VIZ. ARTS
Weekly meditations from your humble messenger

Second Life
(Coraline, 2/16/09)
By Nicholas Nicastro

Once upon a time, movie animators didn't even need computers to do their work. Sound fantastic? Have a look at Coraline, the baroque, sometimes creepy, frequently spectacular fable made mostly with old-fashioned stop-motion animation.

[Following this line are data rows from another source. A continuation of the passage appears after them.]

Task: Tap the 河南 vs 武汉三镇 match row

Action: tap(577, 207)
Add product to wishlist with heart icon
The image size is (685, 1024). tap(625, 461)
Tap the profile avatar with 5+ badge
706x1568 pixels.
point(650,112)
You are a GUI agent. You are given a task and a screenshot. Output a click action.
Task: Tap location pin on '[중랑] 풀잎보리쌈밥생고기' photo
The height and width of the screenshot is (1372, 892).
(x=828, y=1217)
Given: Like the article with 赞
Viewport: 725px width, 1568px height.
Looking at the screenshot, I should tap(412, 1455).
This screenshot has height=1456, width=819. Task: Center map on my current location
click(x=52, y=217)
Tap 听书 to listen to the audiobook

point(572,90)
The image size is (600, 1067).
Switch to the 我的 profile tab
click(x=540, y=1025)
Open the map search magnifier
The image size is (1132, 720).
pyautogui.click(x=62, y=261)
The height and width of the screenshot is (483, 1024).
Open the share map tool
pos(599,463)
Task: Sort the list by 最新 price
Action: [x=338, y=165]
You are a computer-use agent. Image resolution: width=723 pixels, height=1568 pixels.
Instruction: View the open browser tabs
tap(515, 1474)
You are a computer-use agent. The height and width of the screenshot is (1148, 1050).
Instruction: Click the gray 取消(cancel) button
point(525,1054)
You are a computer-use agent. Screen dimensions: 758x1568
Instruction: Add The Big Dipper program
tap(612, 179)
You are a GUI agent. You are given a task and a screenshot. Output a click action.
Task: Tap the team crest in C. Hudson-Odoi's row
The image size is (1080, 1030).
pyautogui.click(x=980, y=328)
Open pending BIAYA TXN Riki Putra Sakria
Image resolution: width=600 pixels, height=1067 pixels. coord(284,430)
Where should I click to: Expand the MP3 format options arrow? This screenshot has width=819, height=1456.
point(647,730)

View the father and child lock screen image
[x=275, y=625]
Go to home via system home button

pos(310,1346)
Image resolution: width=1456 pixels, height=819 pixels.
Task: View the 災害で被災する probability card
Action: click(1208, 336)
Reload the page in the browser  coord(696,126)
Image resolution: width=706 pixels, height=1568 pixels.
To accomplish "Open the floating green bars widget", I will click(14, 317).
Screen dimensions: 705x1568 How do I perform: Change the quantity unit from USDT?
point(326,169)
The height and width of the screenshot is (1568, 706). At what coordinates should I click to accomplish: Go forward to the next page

      Stop-motion is the technique behind Gumby, Wallace and Gromit, and those Rudolf the Red-Nosed Reindeer Christmas specials (not to mention the Brothers Quay, Jan Svankmajer, and other masters of the form). Sure, computer-generated animation (CG) has come light-years in the last twenty years, and is suitable for telling just about any kind of story. But there's still something missing— something distractingly immaterial—about watching ones and zeroes, no matter how cleverly deployed. For those of us still living in the 3-D meat-iverse, animating something, whether a puppet or a piece of clay, has a deep-seated tactile advantage over CG. Am I comparing apples to oranges? Let's just say I prefer apples.
      Coraline is directed by Henry Selick, the director of The Nightmare Before Christmas and James and the Giant Peach. This says it all about the film's style, which features all the mordant creepiness of Tim Burton, but with none of Burton's self-congratulatory preciosity. The eponymous heroine (voiced by Dakota Fanning) is a precocious pre-teen who's forced to move to an isolated farmhouse by her clueless parents (Teri Hatcher and John "I'm a PC" Hodgman). Poking around, she discovers a hidden crawlspace that leads to an alternative universe where her parents are hip and attentive, all meals are scrumptious, and all toys are cooler than Nintendo DS. But staying with "Other Mother" forever has one big catch: like everyone else in that world, Coraline must choose to get her eyes replaced with big black buttons. Creepy, indeed.
      The film's visual style suggests a gently-laundered version of Edward Gorey, with occasion flights into the kind of colorized Victoriana (bugs, fairies, blossoms the size of soccer balls) that never seem to lose their appeal for little girls. But there's nothing girlie about the intensity of the imagery. This is especially true in the last forty minutes when, among other things, Other Father almost runs Coraline down with his giant mechanical praying mantis, and Other Mother abandons her fresh-from-the-salon disguise. With its intimations of menace beneath the surface of "normal" family life, and adult-on-child violence, Coraline's PG rating deserved to be taken seriously. The under-6 set is best sent to Hotel for Dogs instead; impressionable 45 year olds might also take heed.
      To be sure, considering that children are bombarded with promises—especially from toy companies—that their dreams can come true without costing anything, there's a worthwhile theme beneath the macabre exterior. The same warning might as well apply to adults who live significant portions of their lives in Second Life, World of Warcraft or—for that matter—consuming Hollywood fantasy.
      Full disclosure: Coraline is hardly an exemplar of analog-era purity in a world of digital imagery. There some CG here too. But it's used sparingly, to complement backgrounds, transitions, and other ways that complement the spectacle. Though the movie is about the dangers of making a fetish of fantasy, director Selick hasn't been seduced by his toys. For its discipline, its message, and its out-and-out baroqueness, Coraline is a crawlspace worth visiting.